I am building a module that provides some functionality for interacting with the AWS CloudWatch service using the Fog gem. If you do not specify credentials, it will automatically use whatever is set in ENV or use the IAM role of the instance the code is running on. Other times, I would like to explicitly pass credentials to access other AWS accounts. Here is an example class demonstrating how I'd like this to work:
class MyAlarmGetter
include CloudWatchClient
default_account_alarms = get_all_alarms
other_account_alarms = with_aws_credentials(account2) do
get_all_alarms
end
def account2
{
aws_access_key_id: 'abc123',
aws_secret_access_key: 'abc123'
}
end
end
This is what the module looks like so far:
module CloudWatchClient
def with_aws_credentials(creds)
# Set credentials here!
yield
end
def get_all_alarms
cloud_watch_client.alarms.all
end
def cloud_watch_client(creds = ENV['FOG_CREDENTIAL'] ? {} : { use_iam_profile: true })
Fog::AWS::CloudWatch.new(creds)
end
end
I'm stuck on figuring out a way to be able to only override the default credentials inside the context of the with_aws_credentials block.

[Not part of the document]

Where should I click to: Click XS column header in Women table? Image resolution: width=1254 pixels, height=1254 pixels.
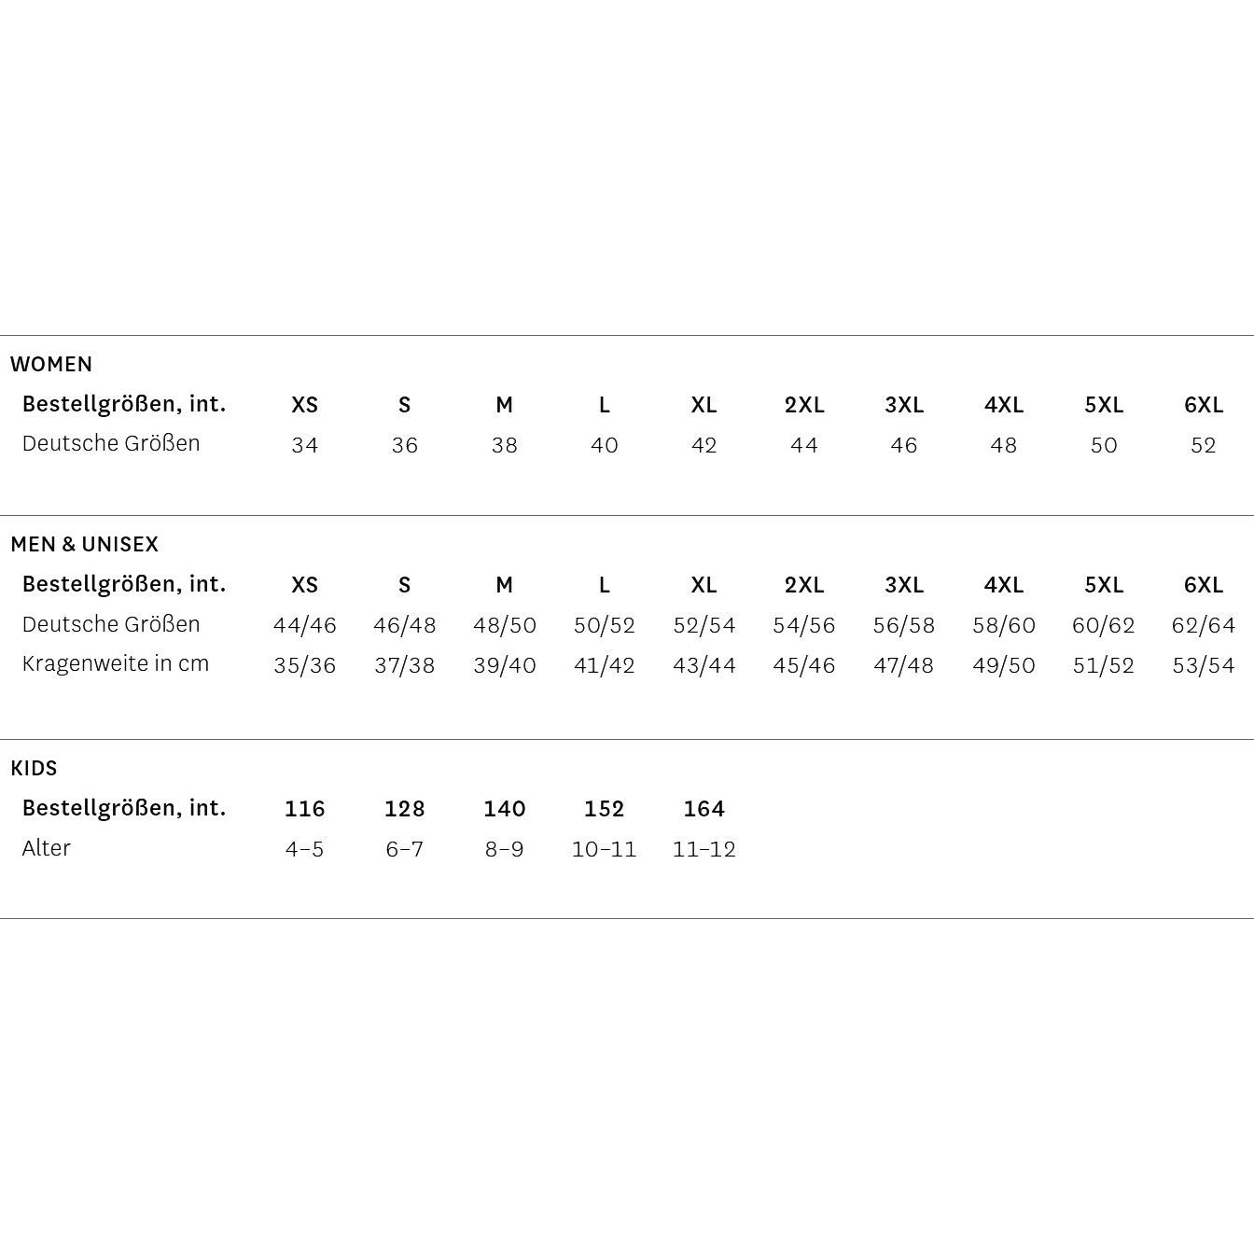click(305, 405)
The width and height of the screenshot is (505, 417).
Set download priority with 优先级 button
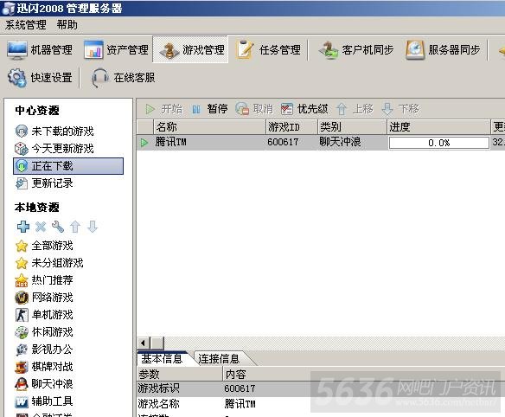click(304, 109)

To support this kind of interface you could save the creds parameter into an instance variable, e.g. @creds
module CloudWatchClient
def with_aws_credentials(creds)
# set given context
@creds = creds
result = yield
# reset context
@creds = nil
result
end
def get_all_alarms
cloud_watch_client.alarms.all
end
def cloud_watch_client(creds = ENV['FOG_CREDENTIAL'] ? {} : { use_iam_profile: true })
# check if context is given and use it
creds = @creds || creds
Fog::AWS::CloudWatch.new(creds)
end
end
The code above it just an example with minimal adaption of your code.